━━ Task input
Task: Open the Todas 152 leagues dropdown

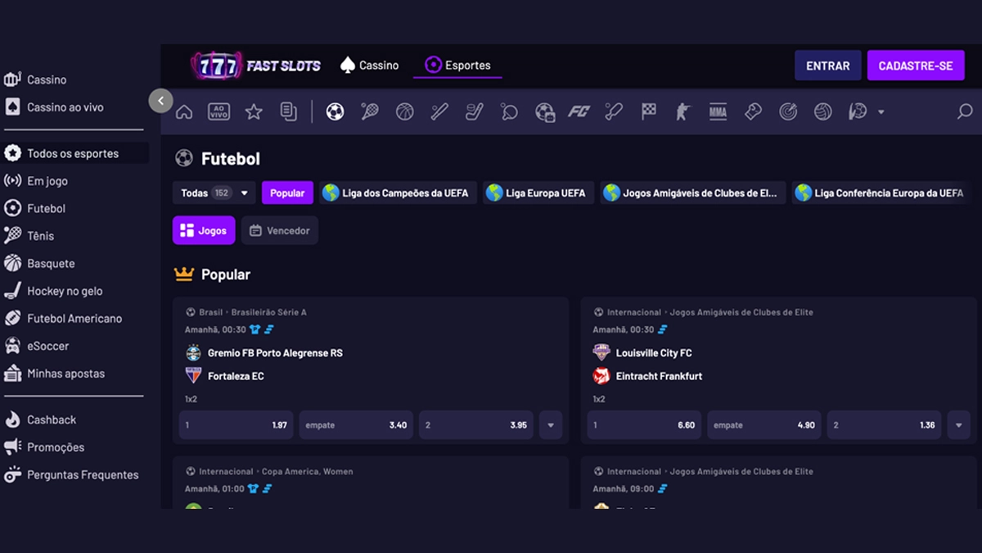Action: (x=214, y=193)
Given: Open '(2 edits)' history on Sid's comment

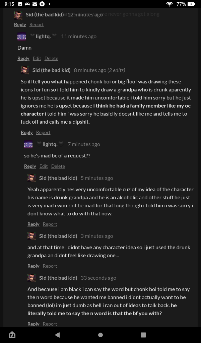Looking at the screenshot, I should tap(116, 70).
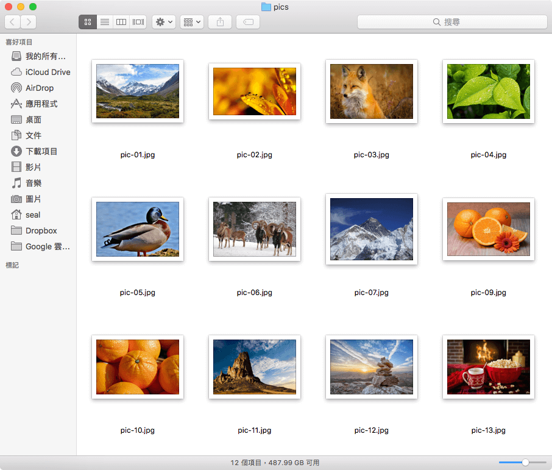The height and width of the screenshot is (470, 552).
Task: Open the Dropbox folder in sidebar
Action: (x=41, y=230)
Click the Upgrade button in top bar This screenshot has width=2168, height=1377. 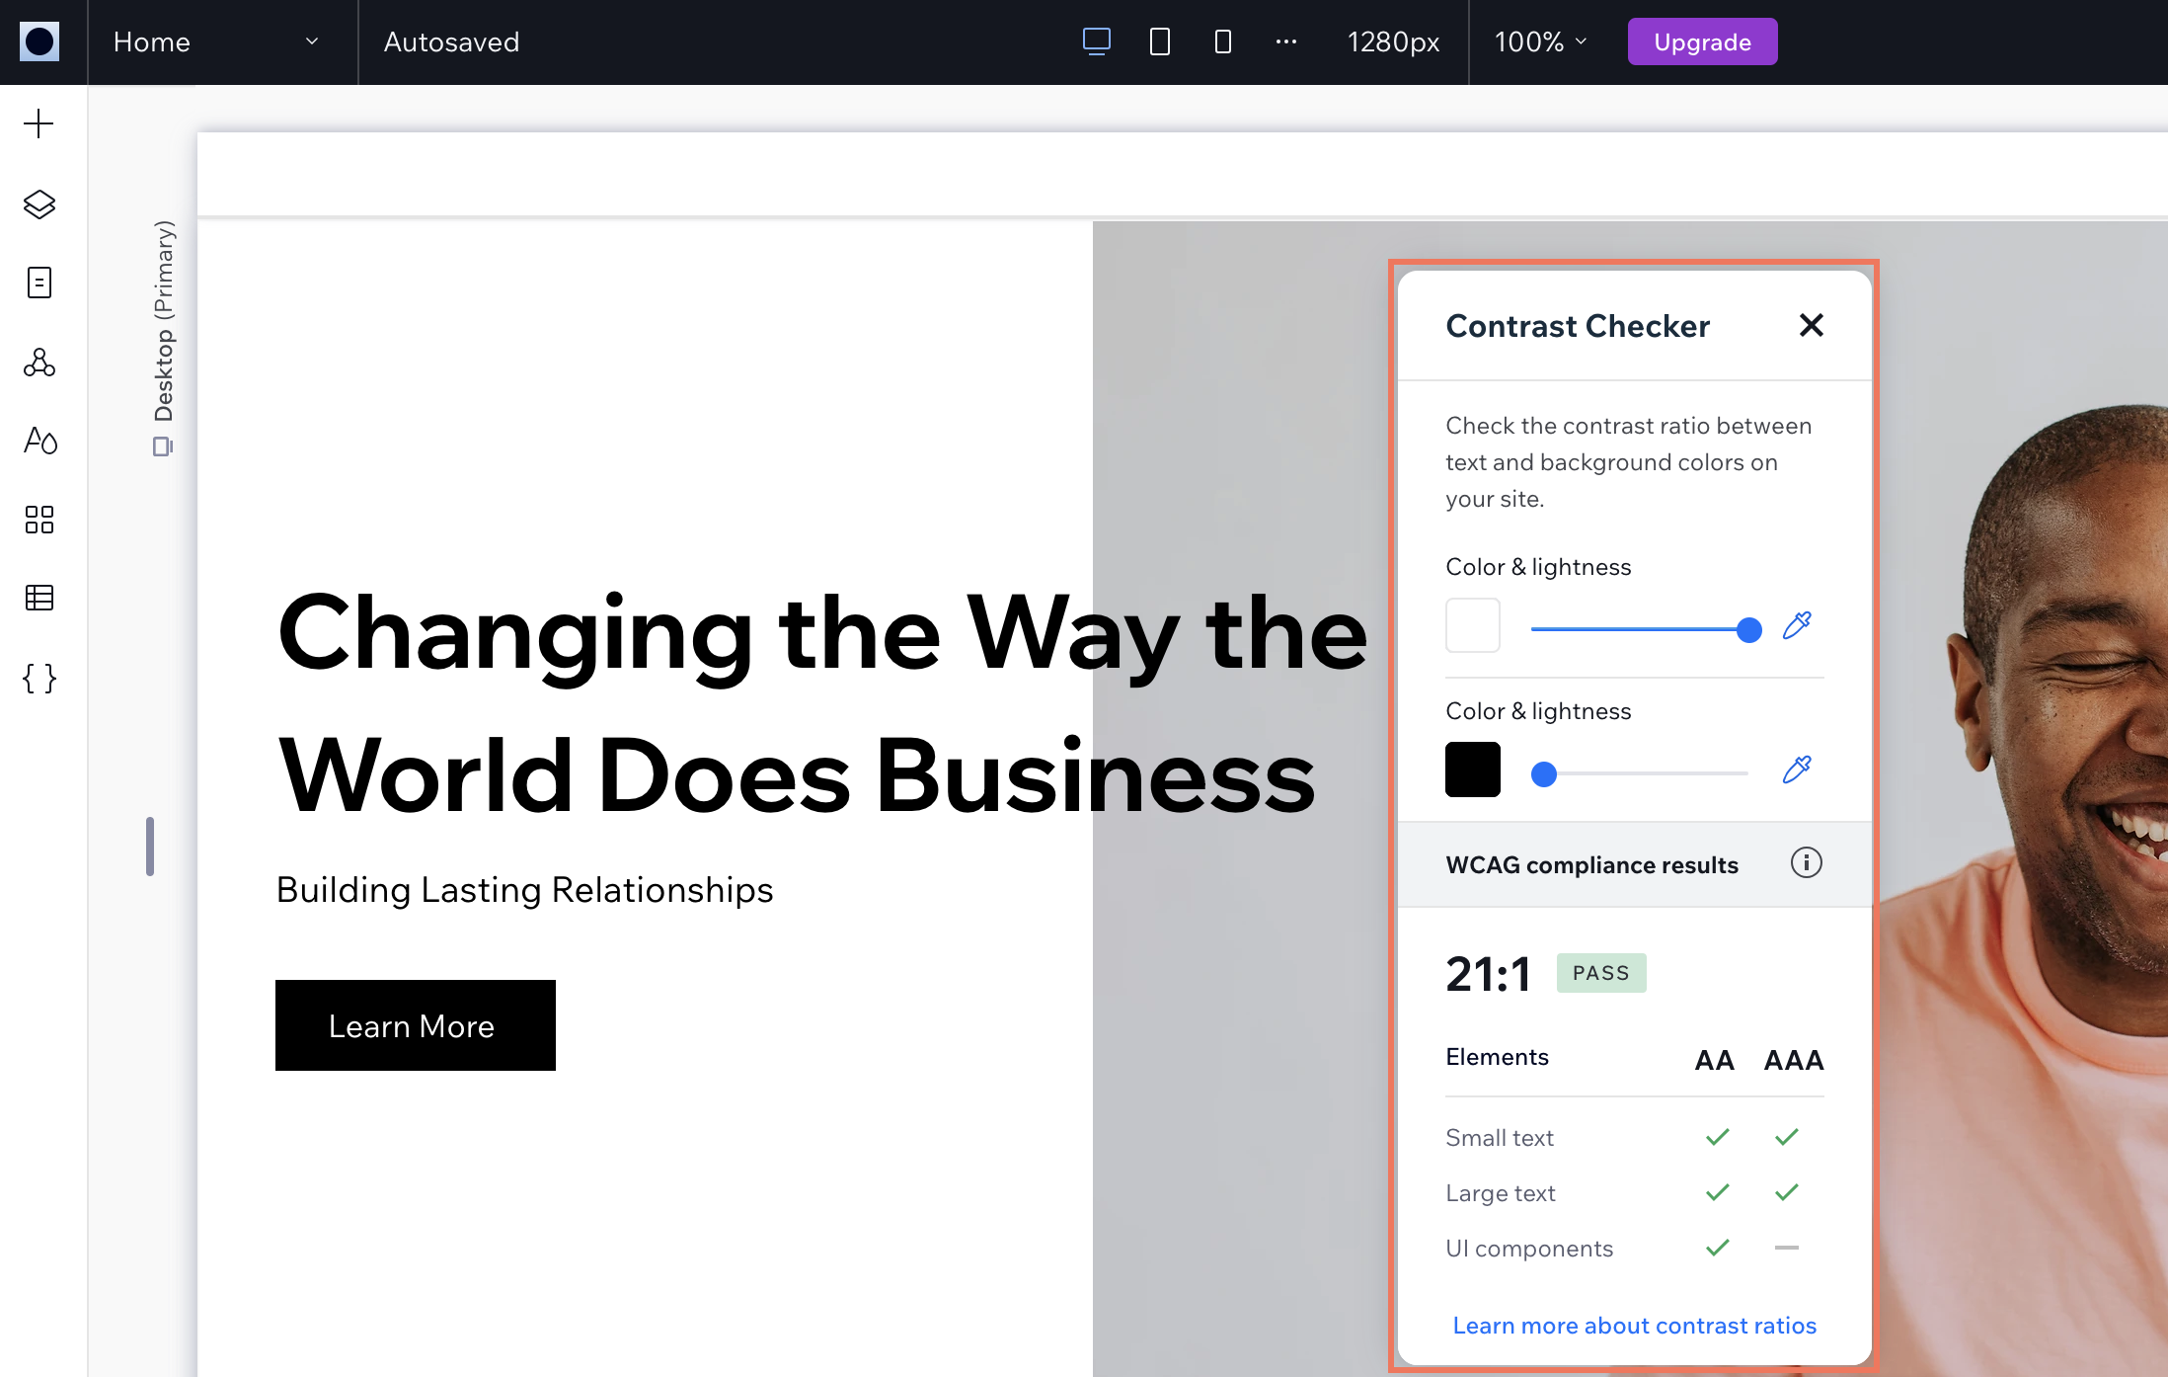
━━━━
[Objective]
Put every line of the listing above into a JSON list of strings, one string per line, skipping blank lines and leaving out the pictures.

[The answer]
[
  "Task: Open the Todas 152 leagues dropdown",
  "Action: (x=214, y=193)",
  "Given: Open '(2 edits)' history on Sid's comment",
  "Looking at the screenshot, I should tap(116, 70).",
  "The height and width of the screenshot is (470, 552).",
  "Task: Open the Dropbox folder in sidebar",
  "Action: (x=41, y=230)",
  "Click the Upgrade button in top bar This screenshot has width=2168, height=1377. "
]